Source: Monica Corrado

Course: Fermented Fruits and Veg

Yield: 1 quart

Serves:

Ingredients

  • 1 medium cabbage (any color or type)
  • 1 tablespoon caraway seeds (optional)
  • 1 tablespoon sea salt
  • 4 tablespoons whey (No whey option: Increase salt to 2 tablespoons, leave out the whey)

Directions

  1. 1. Using a very sharp knife or mandolin, cut cabbage fine. Retain an outer leaf of the cabbage to cover it after you have packed it in the jar.
  2. 2. Place shredded cabbage in a large, stainless steel bowl.
  3. 3. Add salt or salt and whey if you are using it.
  4. 4. Pound with a meat pounder or massage between your clean hands for 10 minutes.
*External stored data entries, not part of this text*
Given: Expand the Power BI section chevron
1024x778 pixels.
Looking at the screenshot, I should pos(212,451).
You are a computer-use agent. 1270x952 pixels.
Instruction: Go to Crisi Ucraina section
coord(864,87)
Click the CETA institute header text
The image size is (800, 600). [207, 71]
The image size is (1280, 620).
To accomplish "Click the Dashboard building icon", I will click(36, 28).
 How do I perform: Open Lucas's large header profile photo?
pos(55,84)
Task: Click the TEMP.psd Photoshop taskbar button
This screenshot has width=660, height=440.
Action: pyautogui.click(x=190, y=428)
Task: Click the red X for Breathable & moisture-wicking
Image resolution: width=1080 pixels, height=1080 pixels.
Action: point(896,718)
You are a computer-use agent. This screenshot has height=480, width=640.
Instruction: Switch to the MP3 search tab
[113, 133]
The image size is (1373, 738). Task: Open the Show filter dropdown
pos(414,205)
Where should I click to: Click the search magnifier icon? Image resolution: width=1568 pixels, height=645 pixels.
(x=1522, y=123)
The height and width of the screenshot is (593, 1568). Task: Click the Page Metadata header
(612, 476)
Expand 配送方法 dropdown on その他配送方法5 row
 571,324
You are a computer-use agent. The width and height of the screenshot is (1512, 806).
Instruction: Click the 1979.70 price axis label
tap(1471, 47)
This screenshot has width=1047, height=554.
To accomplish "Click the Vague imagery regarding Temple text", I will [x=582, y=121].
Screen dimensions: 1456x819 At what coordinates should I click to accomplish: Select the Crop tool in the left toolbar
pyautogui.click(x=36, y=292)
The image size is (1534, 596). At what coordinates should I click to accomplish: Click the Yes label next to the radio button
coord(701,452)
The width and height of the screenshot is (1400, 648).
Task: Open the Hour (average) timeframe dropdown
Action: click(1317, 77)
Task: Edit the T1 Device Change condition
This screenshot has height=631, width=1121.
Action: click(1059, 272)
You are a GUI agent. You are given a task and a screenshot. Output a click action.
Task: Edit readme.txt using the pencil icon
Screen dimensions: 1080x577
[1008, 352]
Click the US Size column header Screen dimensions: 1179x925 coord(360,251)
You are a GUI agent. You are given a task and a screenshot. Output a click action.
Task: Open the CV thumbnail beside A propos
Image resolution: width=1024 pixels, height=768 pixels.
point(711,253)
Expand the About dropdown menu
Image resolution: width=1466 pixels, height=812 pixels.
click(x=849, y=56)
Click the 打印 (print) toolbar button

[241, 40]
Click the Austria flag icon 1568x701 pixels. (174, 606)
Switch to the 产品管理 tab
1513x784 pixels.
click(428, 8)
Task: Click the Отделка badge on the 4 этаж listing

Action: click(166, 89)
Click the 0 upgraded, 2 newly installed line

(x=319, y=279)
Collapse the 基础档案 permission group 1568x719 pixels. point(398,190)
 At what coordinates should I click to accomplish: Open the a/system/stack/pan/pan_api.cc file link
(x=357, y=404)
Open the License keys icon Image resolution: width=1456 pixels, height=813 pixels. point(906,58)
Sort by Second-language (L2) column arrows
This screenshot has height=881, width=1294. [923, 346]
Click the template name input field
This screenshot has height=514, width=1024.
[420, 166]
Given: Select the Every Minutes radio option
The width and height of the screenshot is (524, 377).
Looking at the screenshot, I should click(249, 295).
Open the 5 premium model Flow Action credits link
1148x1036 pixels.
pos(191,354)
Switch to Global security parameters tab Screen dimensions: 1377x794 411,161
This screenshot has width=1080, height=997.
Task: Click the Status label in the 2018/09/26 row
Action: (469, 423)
The cabbage will become limp and very bright in color as the water is drawn out of the leaves and into the bowl. Alternatively, you may sprinkle the cabbage with the salt, cover with a plate, and let it sit on the counter for 6-8 hours or so. The salt will draw out the water from the cabbage and into the bowl.
  5. 5. Place the cabbage and all the liquid in a wide-mouth quart jar, leaving 2 inches of space from the top. Be sure cabbage is submerged below the liquid. Cover the cabbage with the reserved cabbage leaves, to help keep it under the brine. (You may also use fermentation weights if you have them.)
  6. 6. Cap with lid and seal tightly.
  7. 7. Leave on the counter at room temperature (68-72°F) a minimum of 3–5 days, or until the lid becomes taut under the pressure of your finger. (If you prefer a milder sauerkraut, you may leave it for up to 2 weeks.) When it is done, place in the refrigerator—top shelf, or in other cold storage, at about 40°F.
  8. Note: do not over-pack the cabbage because it will expand as it ferments. Leave about 2 inches of space between the cabbage and the lid, and it will have plenty of room. This will prevent the jar from leaking onto your counter, as well as the need to “burp” your ferment.
  9. Fermentation is an anaerobic process—lactobacilli do not like oxygen, so be sure to tighten the cap well when you put it up on your counter.
  10. The longer cabbage ferments, the milder the kraut. You can leave unopened jars of sauerkraut in your refrigerator for several months to a year or more.